He took him up on the pummel of his saddle, but he
was so wild and fierce that he tore the trooper’s
clothes and bit him severely in several places, though
he had tied his hands together. He brought him
to Bondee, where the Rajah had him tied up in his
artillery gun-shed, and gave him raw-flesh to eat:
but he several times cut his ropes and ran off; and
after three months the Rajah got tired of him, and
let him go. He was then taken by a Cashmeeree
mimic, or comedian (bhand), who fed and took
care of him for six weeks*; but at the end of that
time he also got tired of him (for his habits were
filthy), and let him go to wander about the Bondee
bazaar. He one day ran off with a joint of meat
from a butcher’s shop, and soon after upset
some things in the shop of a bunneeah, who
let fly an arrow at him. The arrow penetrated
the boy’s thigh.

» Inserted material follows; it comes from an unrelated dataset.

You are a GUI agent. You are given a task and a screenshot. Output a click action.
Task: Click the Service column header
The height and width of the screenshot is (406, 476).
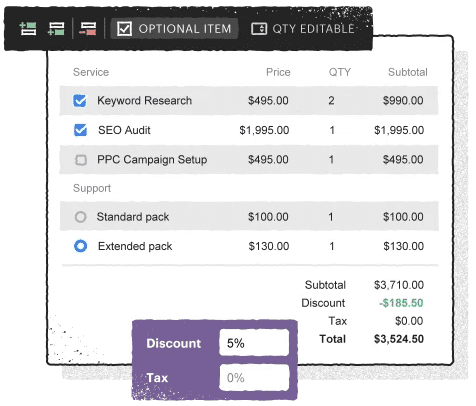tap(91, 72)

At this time Sanaollah,
a Cashmere merchant of Lucknow, was at Bondee, selling
some shawl goods to the Rajah, on the occasion of his
brother’s marriage. He had many servants
with him, and among them Janoo, a khidmutgar lad,
and an old sipahee, named Ramzan Khan. Janoo
took compassion upon the poor boy, extracted the arrow
from his thigh, had his wound dressed, and prepared
a bed for him under the mango-tree, where he himself
lodged, but kept him tied to a tent-pin. He would
at that time eat nothing but raw flesh. To wean
him from this, Janoo, with the consent of his master,
gave him rice and pulse to eat. He rejected them
for several days, and ate nothing; but Janoo persevered,
and by degrees made him eat the balls which he prepared
for him: he was fourteen or fifteen days in bringing
him to do this. The odour from his body was very
offensive, and Janoo had him rubbed with mustard-seed
soaked in water, after the oil had been taken from
it (khullee), in the hope of removing this smell.
He continued this for some months, and fed him upon
rice, pulse, and flour bread, but the odour did not
leave him. He had hardened marks upon his knees
and elbows, from having gone on all fours. In
about six weeks after he had been tied up under the
tree, with a good deal of beating, and rubbing of
his joints with oil, he was made to stand and walk
upon his legs like other human beings. He was
never heard to utter more than one articulate sound,
and that was “Aboodeea,” the name of the
little daughter of the Cashmeer mimic, who had treated
him with kindness, and for whom he had shown some
kind of attachment. In about four months he began
to understand and obey signs. He was by them
made to prepare the hookah, put lighted charcoal upon
the tobacco, and bring it to Janoo, or present it
to whomsoever he pointed out.
[* Transcriber’s note—’six weeks’ was printed as ‘six months’, but is corrected by the author, in Volume ii, in a P.S. to his letter, dated 20th November, 1852, to Sir James Weir Hogg.]